Livelovebehappy · 12/10/2019 10:31

Hheckypeck exactly, but that’s what most people are saying - the step parent thing is totally irrelevant as the issue is that he’s left the op when she’s ill, so would be unfair regardless of whether he’s meeting friend, family etc. Posters are saying that the fact that she is ill and DH isn’t with her then she is NBU. But there is also a second issue where she is implying she doesn’t agree with him spending time with adult DCs, and for this she is being told she IBU. Both absolutely separate issues.

HeckyPeck · 12/10/2019 10:44

But there is also a second issue where she is implying she doesn’t agree with him spending time with adult DCs, and for this she is being told she IBU.

I can’t see that she’s implied that at all. And if it were another relative/friend he was seeing I don’t think people would be twisting themselves in knots to say she’s saying things she isn’t.

You only have to go to the step parenting forum to see how many people are waiting to jump in and stick the knife into step mums.

Livelovebehappy · 12/10/2019 10:58

As I said, op doesn’t outright say she doesn’t like it, but the implication is there in the posts in respect of the comments made.

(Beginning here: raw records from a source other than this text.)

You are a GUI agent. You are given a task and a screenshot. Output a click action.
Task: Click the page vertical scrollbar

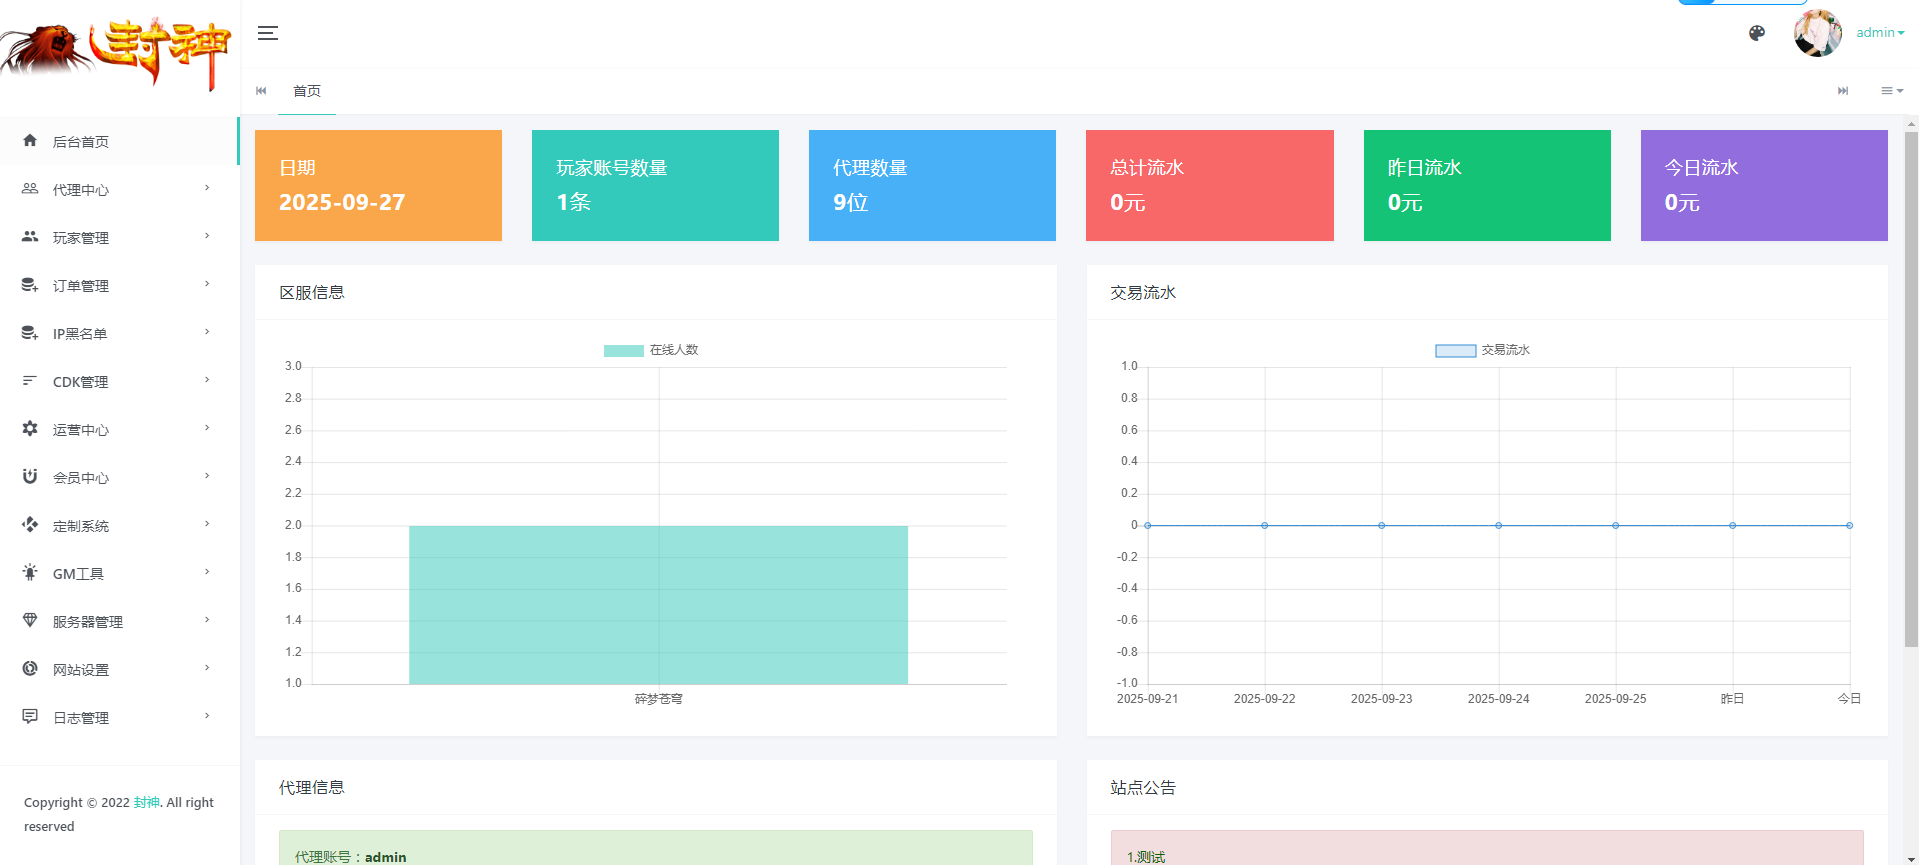[x=1911, y=390]
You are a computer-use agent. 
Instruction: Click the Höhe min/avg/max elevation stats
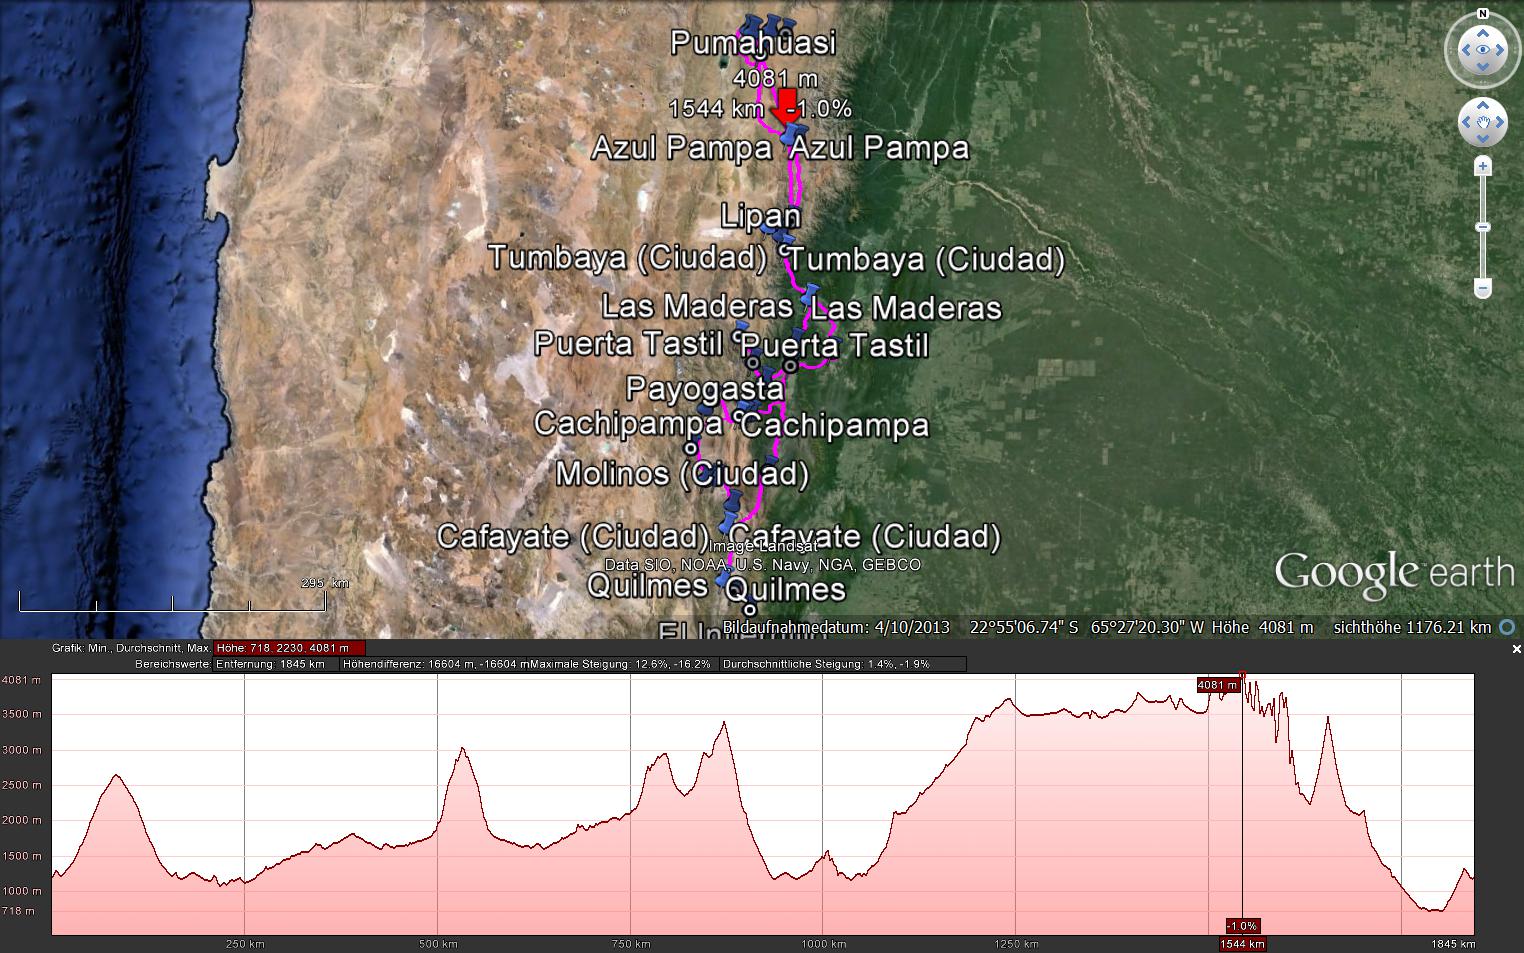tap(288, 648)
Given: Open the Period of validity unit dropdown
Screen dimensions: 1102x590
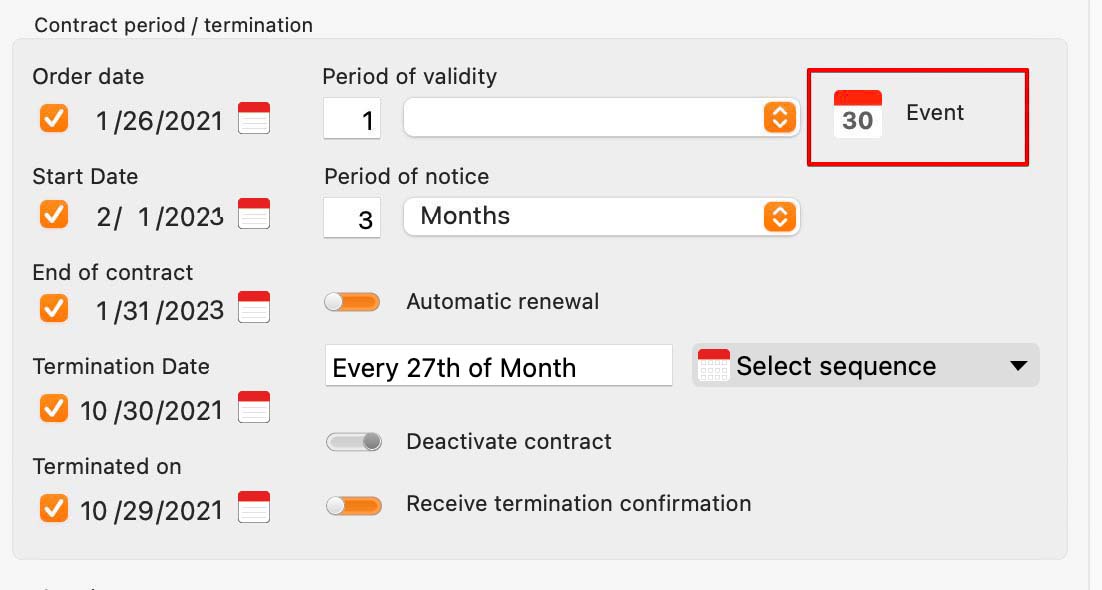Looking at the screenshot, I should click(x=602, y=117).
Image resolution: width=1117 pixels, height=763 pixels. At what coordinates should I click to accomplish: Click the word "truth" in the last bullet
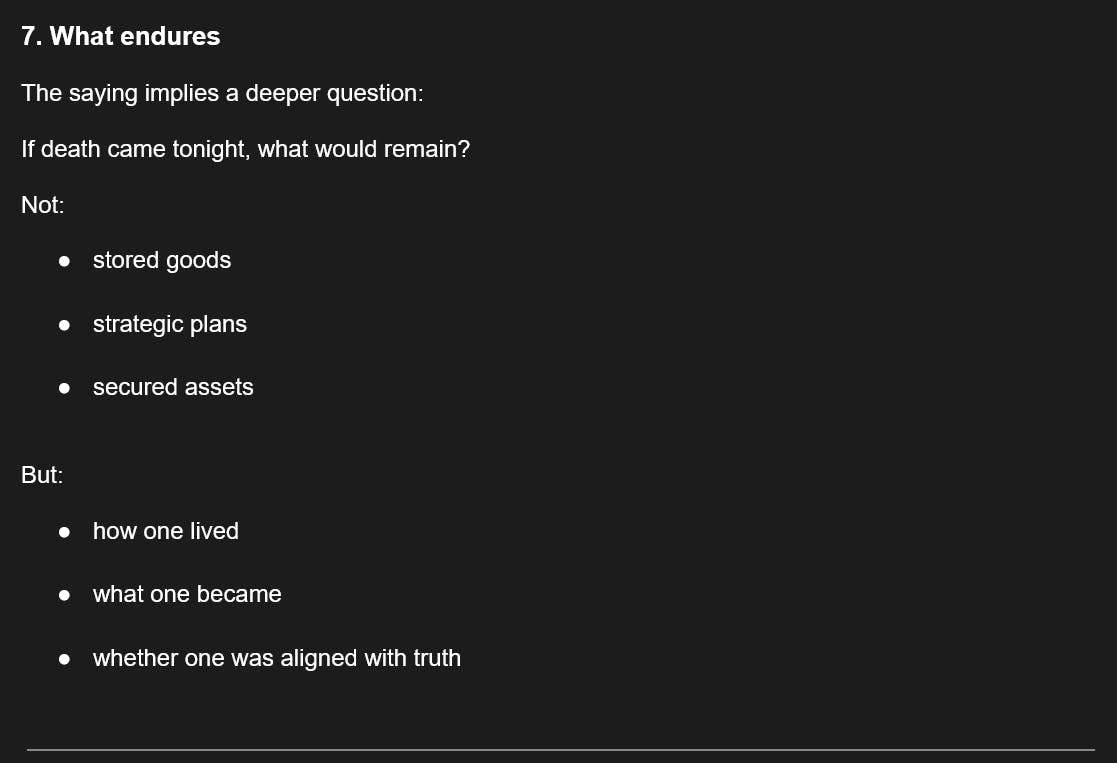click(x=437, y=659)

There is definite some underlying unhappiness there. The problem is the op bringing the SC into it, when I just can’t see how this is relevant? She seems to say that because the outing was with adult Sc then he should have cancelled. I think the Step parent forum on MN is very supportive mostly, because it’s usually a group of like minded SMs who basically agrees with everything Sm says, so everyone is happy. Anyone else who comments with a perfectly reasonable response which doesn’t align to the SMs feelings are shouted down as being bitter first wives. That’s why I think posts from SMs on AIBU are generally goady because the poster knows they can get very sympathetic responses on SM forum, but choose not to post on there for whatever reason.

Troilusworks · 12/10/2019 10:58

Gosh there's a lot of misrepresenting on this thread. Nowhere has the OP said her DH shouldn't ever spend time alone with his adult children. Nowhere has she said that she always wants to tag along. People are either deliberately misunderstanding or wildly projecting their own situations. She's said she'd sometimes like to be invited but it's not essential.

She hasn't said that she should always be prioritised, either as she often leaves the house to allow the SC time alone with their father.

OP I think it's a shame your DH didn't put you first as you're obviously quite poorly. Have you explained to him how you feel. I hope he's apologised.

agirlcalledBede · 12/10/2019 11:21

OP, I was in your situation a few years back: constantly in and out of hospital, and young adult stepchildren that took up a lot of my DH's time. It's tough, and I remember getting very angry about it too.

However, harsh as it is, I had to come to realise that there was Nothing I Could Do About It: I had chosen my relationship with DH; the 'children' had not chosen their dad's DW. All I could do was to take lots of gulps and deep breaths, and to try to Be The Grownup.

Hang in there.

grumpypregnanttired · 12/10/2019 13:35

It sounds like you resent your stepchildren and the fact that they have a healthy and loving relationship with their father. Maybe they pick up on this and that’s why you’re sometimes excluded.